4 A. E. Housman: A Sketch by A. S. F. Gow (1936). A brief outline of Housman’s life is followed by a list of his writings and indexes to his classical papers. Gow gives a judicious account of Housman as a classical scholar, and enlivens this with interesting details about Housman’s life at Oxford, and in London. It was as a colleague in the 1920s and 1930s that Gow knew Housman well, and the portrait of Housman as an elderly Cambridge don is, not surprisingly, the most vivid part of this valuable book.
5 Housman 1897–1936 by Grant Richards, 1941. This book contains a wealth of information. The heart of the book is an entertaining account of Housman’s friendship with his publisher Grant Richards, and has a reasonably full description of their business transactions, as well as many delightful anecdotes about their shared love of good food, good wine, and travelling on the Continent. But there are also chapters on ‘Influences’, ‘Housman’s Unclassical Reading’, ‘Parodies’, ‘Eulogy’, ‘Detraction’; a valuable introduction by Alfred’s sister Kate; and numerous Appendices, including biographical recollections by Professor F. W. Oliver and Miss Joan Thomson; and a note on the dates of some of Housman’s poems by Sir Sydney Cockerell. Any reader who is attracted by the stories of gourmandising abroad should try Grant Richards’s entertaining novel Caviare (1912).
6 A Buried Life by Percy Withers, 1940. This tells the story of Housman’s friendship wth Dr Percy Withers from their meeting in 1917 until Housman’s death in 1936. Withers’s story is occasionally soured by his annoyance at never being fully admitted into Housman’s confidence; but; although he does not always seem to grasp the significance of what he is recording, he faithfully records a great deal that is of interest.
Any reader who wishes to compare the present biography with previous biographies of A. E. Housman should look at A. E. Housman: A Divided Life by George L. Watson (1957). The style is archaic, and as the book proceeds Watson seems to like his subject less and less; but he did well with the materials which he had, and you will be surprised how often his conjectures were accurate.

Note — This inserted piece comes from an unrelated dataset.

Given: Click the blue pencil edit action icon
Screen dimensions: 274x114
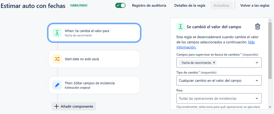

As for Mrs Maude Hawkins’s book: A. E. Housman: Man behind a Mask (1958), I do not feel that it contributes a very great deal to our knowledge of Housman, and although some readers may enjoy trying to decide whether some parts of the book are fact or fiction, I personally found it very tiresome.
I should mention that much interesting information about Housman’s ancestors is to be found in Bromsgrove and the Housmans by John Pugh (1974). There are also useful appendices, with verse by A. E. Housman, including ‘Iona’; with many details about Housman’s brothers and sisters; and with letters from Alfred to his sister Kate and his sister-in-law Jeannie; also letters between Edward Wise and Sarah Jane Housman.
Finally, a word about Manilius: anyone who is interested in the subject-matter of Housman’s great work will want to obtain Manilius Astronomica with an English translation by G. P. Goold of University College London (1977). This is a splendid book, with an introduction containing much fascinating information about astrology, and a translation that is poetic enough to inspire a non-classicist with the feeling that Manilius was a better poet than we have been told: ‘Winged fire soared aloft to ethereal reaches and, compassing the rooftops of the starry sky, fashioned the walls of the world with ramparts of flame.’